§ Written request: Please copy out verbatim the part of the listing that opens with the line containing "Image resolution: width=1144" and closes with the line containing "coord(79,26)", both of those lines included.

§ Listing:
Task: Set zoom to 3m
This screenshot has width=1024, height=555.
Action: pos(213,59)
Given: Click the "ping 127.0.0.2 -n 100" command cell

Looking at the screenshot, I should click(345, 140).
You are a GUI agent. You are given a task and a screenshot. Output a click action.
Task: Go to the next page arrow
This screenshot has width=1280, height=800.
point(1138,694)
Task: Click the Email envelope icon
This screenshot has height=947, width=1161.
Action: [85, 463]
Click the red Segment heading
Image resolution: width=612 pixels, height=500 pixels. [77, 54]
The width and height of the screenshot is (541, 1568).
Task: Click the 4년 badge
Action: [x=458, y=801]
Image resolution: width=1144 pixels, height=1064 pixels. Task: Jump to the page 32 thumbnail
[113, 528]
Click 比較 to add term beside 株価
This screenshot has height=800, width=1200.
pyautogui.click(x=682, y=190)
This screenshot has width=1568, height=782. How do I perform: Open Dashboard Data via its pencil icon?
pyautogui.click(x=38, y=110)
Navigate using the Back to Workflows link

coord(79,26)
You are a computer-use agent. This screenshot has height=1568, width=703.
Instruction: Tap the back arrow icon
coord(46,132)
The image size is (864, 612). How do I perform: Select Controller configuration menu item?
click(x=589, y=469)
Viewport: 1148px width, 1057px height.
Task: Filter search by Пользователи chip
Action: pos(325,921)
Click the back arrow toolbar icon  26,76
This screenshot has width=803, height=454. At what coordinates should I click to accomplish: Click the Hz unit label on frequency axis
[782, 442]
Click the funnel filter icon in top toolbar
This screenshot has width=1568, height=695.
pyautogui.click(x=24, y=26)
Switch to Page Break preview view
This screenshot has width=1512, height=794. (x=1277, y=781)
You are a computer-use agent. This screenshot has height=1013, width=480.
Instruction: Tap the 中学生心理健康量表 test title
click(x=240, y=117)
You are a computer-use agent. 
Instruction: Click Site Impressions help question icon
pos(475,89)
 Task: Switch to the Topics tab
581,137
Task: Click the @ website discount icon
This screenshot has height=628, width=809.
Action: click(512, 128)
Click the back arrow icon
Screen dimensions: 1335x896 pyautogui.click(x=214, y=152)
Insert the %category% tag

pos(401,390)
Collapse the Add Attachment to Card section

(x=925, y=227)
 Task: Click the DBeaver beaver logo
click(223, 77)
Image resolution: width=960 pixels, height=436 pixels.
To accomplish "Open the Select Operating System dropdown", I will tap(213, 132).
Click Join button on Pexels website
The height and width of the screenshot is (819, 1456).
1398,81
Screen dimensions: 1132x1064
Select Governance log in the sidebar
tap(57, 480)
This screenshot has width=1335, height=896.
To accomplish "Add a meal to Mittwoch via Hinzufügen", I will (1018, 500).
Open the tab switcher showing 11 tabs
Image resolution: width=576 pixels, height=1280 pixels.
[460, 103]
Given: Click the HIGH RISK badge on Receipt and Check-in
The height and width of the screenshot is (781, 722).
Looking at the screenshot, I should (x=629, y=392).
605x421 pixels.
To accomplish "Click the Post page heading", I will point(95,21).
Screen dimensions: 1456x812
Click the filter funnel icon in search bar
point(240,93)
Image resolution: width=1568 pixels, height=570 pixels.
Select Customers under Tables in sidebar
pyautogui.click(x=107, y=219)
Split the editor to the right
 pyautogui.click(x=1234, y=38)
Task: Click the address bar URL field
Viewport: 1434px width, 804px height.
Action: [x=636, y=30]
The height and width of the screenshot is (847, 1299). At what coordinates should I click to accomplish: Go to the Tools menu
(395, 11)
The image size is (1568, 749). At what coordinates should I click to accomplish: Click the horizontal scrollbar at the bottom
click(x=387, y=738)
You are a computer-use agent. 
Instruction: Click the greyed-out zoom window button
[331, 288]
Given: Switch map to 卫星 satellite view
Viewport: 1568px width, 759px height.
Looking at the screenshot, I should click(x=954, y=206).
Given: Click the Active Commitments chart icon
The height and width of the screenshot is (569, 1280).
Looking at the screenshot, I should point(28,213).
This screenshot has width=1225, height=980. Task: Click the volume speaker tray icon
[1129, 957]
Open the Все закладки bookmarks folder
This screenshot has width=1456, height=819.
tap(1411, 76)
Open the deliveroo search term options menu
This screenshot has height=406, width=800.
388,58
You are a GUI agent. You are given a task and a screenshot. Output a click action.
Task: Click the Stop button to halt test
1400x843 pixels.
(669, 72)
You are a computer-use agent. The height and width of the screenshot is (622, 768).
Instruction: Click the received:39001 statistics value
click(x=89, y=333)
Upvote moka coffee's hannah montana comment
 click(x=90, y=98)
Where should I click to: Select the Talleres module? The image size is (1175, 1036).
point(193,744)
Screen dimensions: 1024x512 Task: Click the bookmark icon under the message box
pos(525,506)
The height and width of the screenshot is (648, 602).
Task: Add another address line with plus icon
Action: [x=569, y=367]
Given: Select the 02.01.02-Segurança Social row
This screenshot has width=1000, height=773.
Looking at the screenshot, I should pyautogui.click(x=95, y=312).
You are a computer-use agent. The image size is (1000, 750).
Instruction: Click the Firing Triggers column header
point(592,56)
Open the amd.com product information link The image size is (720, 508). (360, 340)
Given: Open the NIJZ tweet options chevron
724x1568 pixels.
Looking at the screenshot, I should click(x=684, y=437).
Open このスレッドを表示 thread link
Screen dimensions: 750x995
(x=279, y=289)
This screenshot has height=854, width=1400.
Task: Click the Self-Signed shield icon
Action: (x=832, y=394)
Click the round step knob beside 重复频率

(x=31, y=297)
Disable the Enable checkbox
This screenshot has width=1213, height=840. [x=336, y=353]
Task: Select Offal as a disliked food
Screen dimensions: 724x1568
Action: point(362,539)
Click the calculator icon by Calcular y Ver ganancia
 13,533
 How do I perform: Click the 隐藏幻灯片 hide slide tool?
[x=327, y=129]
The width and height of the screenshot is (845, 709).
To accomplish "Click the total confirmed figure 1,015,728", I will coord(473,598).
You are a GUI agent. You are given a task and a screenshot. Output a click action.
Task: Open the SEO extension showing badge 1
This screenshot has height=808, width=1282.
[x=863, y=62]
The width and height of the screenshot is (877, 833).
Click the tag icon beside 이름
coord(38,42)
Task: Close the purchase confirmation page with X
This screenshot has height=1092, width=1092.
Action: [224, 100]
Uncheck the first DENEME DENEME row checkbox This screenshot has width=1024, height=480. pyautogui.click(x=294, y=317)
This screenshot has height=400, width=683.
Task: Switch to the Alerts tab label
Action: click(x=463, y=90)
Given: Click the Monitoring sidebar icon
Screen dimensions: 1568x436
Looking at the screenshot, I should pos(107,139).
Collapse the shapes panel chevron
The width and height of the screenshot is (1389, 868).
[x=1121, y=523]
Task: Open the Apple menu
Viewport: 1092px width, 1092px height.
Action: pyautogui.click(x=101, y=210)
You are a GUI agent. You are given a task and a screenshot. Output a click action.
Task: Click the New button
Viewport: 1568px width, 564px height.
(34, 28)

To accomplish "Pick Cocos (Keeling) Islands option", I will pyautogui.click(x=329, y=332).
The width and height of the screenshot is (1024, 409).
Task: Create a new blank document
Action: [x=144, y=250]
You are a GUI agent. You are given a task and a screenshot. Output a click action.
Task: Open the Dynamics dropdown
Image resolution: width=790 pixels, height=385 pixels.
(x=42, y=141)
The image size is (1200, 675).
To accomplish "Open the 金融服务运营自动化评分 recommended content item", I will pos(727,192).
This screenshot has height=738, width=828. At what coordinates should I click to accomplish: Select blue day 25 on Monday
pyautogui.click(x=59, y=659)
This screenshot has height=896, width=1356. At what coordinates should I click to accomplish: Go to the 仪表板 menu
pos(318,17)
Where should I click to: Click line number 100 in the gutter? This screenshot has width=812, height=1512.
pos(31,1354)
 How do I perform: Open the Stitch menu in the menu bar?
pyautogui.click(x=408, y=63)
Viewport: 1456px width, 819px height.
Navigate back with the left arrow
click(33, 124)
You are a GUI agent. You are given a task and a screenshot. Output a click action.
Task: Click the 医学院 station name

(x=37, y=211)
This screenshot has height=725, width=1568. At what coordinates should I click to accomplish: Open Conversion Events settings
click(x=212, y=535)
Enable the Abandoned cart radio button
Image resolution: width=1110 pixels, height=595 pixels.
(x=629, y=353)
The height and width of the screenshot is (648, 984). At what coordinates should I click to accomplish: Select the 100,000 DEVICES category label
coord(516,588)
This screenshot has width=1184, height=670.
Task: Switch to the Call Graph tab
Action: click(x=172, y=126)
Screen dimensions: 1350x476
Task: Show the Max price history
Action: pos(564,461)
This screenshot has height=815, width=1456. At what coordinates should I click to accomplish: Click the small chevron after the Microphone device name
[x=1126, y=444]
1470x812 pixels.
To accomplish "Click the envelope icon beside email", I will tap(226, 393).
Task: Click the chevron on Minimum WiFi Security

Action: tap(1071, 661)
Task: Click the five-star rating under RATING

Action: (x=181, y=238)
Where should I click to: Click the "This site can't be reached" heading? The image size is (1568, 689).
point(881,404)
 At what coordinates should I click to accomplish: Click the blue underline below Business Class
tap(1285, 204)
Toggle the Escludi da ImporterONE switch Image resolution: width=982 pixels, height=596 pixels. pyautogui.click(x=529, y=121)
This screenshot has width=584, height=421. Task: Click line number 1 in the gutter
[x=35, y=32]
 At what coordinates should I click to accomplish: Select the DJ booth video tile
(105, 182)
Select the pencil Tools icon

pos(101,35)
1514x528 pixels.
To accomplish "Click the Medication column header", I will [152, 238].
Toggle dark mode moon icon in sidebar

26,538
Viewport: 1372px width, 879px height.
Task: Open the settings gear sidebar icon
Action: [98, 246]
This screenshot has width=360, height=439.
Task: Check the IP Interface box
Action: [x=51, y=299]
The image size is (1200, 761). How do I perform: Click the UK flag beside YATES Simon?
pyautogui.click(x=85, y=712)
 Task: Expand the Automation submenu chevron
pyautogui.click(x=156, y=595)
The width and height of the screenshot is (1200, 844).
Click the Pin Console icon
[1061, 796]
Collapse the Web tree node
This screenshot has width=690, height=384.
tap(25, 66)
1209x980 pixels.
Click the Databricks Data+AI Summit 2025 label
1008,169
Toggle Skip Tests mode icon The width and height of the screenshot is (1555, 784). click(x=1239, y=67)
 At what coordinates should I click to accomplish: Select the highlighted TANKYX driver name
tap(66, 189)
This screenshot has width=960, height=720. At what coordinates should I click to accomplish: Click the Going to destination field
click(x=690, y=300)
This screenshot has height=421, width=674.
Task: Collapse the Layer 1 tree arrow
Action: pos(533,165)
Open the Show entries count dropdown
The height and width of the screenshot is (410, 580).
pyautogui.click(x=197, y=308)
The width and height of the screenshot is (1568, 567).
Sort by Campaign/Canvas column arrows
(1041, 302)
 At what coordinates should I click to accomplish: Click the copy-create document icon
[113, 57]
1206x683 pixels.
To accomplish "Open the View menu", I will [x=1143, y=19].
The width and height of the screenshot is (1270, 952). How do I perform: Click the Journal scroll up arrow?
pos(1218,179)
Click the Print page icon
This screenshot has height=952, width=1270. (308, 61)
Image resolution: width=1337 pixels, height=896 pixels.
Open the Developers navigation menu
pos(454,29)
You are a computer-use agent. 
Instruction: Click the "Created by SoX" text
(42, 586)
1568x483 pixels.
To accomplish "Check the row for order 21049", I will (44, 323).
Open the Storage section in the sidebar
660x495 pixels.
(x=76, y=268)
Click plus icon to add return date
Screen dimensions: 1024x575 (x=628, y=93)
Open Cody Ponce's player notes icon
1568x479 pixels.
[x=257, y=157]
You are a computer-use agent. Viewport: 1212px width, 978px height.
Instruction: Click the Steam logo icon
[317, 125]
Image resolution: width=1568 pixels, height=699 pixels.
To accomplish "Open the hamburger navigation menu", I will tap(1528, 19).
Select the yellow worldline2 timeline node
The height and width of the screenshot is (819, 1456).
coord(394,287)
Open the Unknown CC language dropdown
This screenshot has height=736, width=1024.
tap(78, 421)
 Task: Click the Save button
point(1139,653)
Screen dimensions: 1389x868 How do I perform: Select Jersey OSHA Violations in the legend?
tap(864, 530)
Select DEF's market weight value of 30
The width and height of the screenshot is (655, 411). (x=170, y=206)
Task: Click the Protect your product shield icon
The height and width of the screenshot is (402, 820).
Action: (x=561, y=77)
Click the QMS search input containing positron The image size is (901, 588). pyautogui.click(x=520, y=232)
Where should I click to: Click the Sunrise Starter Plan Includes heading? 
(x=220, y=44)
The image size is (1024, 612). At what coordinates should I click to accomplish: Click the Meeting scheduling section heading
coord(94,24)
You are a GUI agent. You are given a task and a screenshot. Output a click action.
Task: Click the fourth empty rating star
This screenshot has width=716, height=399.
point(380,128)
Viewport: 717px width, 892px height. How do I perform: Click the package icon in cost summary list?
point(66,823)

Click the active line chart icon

§ Solution for this task:
Image resolution: width=1144 pixels, height=1064 pixels. Task: Jump to the page 32 thumbnail
[113, 528]
Click 比較 to add term beside 株価
This screenshot has height=800, width=1200.
pyautogui.click(x=682, y=190)
This screenshot has width=1568, height=782. How do I perform: Open Dashboard Data via its pencil icon?
pyautogui.click(x=38, y=110)
Navigate using the Back to Workflows link

coord(79,26)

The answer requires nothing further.